Figure 6.

Mechanism of arteriogenesis. Oxidative stress at endothelial cell level produces LDL oxidation (ox-LDL) and foam cells formation that compose atheroma plaque, and, in the end, determine the vessels occlusion. After an arterial occlusion (a), the increase in shear stress forces through the collateral vessels (b, c) activates shear stress genes (SSRE) triggering the arteriogenic response. Adhesion molecules (CAM) and some cytokines such as MCP-1 are produced by the endothelial cells, attracting monocytes and lymphocytes from the blood to the vascular wall that start up the vascular remodeling (b1,c1). eNOs is also activated, increasing NO that produces vasodilation, inhibits SMC growing and the oxidation of LDL molecules.
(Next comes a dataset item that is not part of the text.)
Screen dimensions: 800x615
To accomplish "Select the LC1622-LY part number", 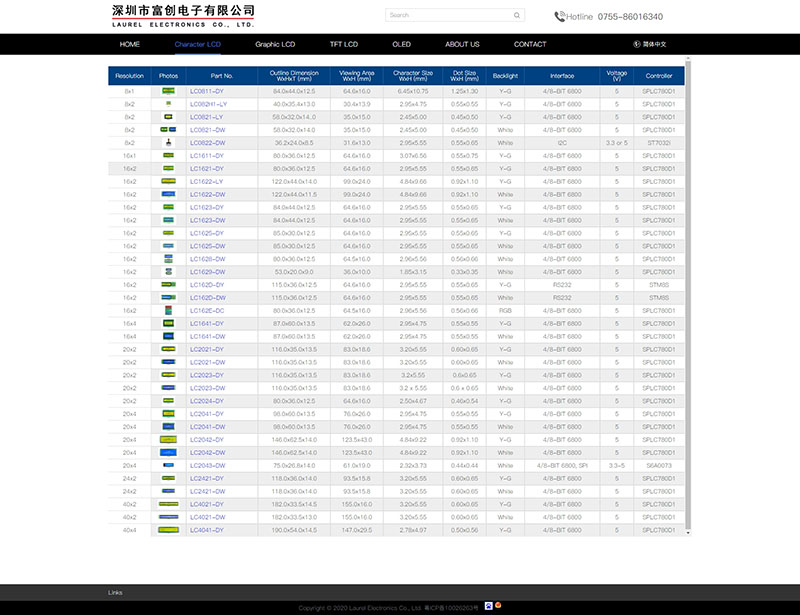I will [x=207, y=182].
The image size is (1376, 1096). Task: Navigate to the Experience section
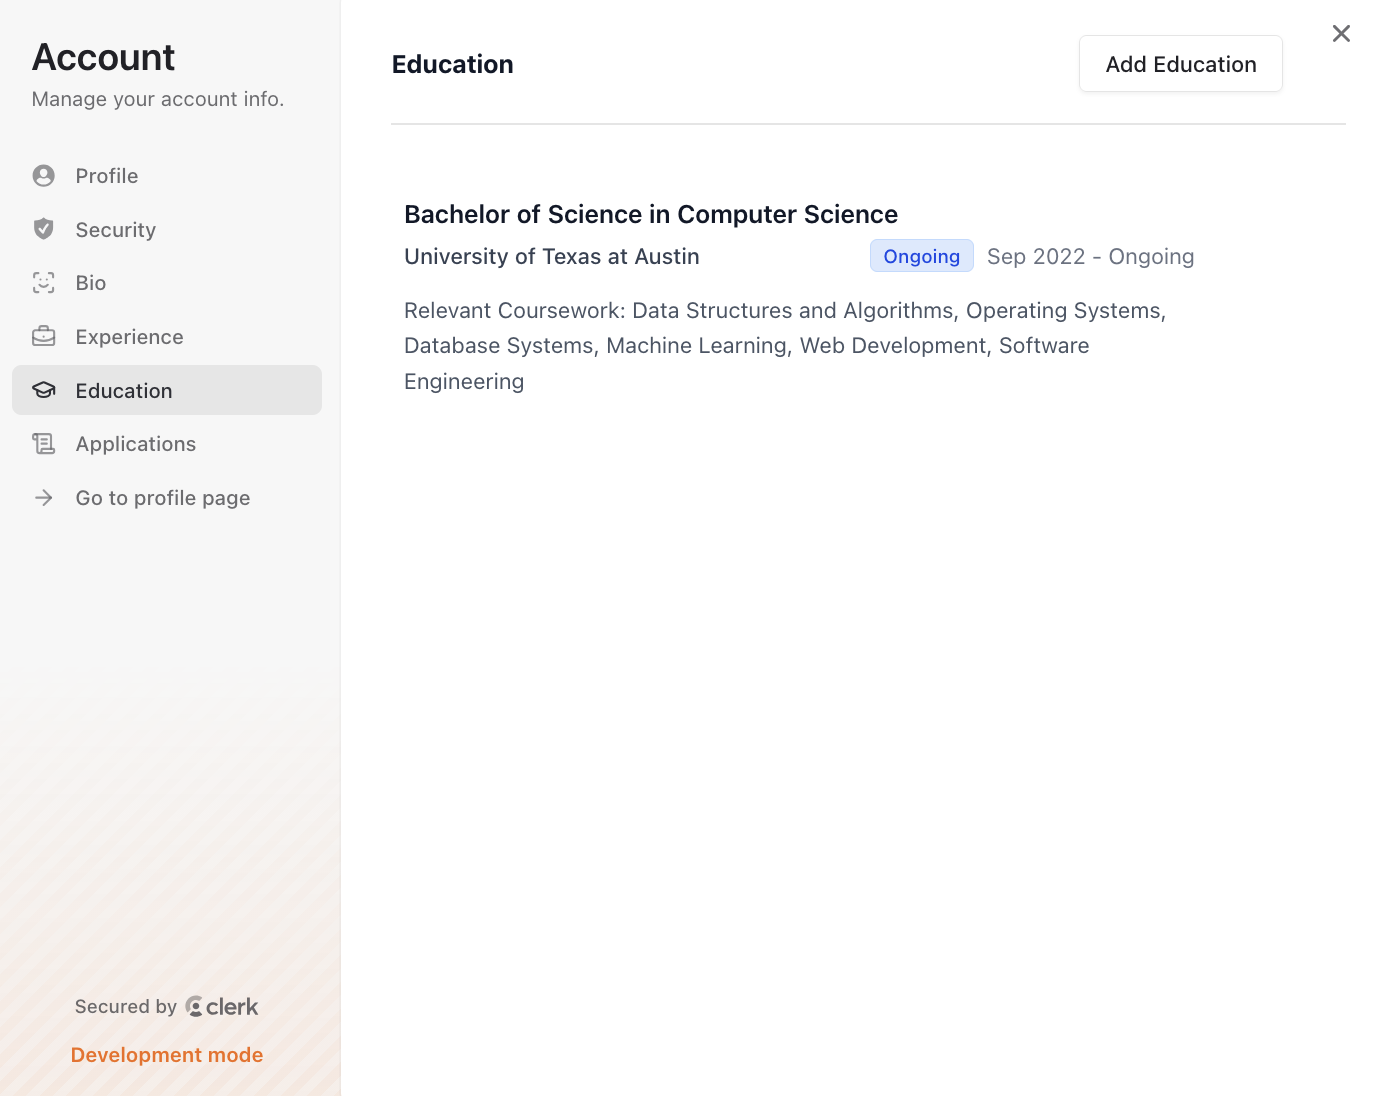tap(130, 337)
These facts lead to the control of the atheroma plaque, lowering oxidative stress. GH contributes to increase NO pathway by activating the Pi3K/Akt pathway. NO: nitric oxide; eNOS: endothelial nitric oxide synthase; ox-LDL: oxidized low density lipoprotein; GH: growth hormone; GHR: GH receptor; SSRE: shear stress response elements (promoter sequences that mediates the responsiveness of endothelial genes to shear stress); SMC: smooth muscle cells. Blue arrows indicate stimulation. Red line indicates inhibition of SMC growth and inhibition of ox-LDL. Black arrow indicates the absence of blood flow after the occlusion, due to the lack of enlargement of collateral arterioles.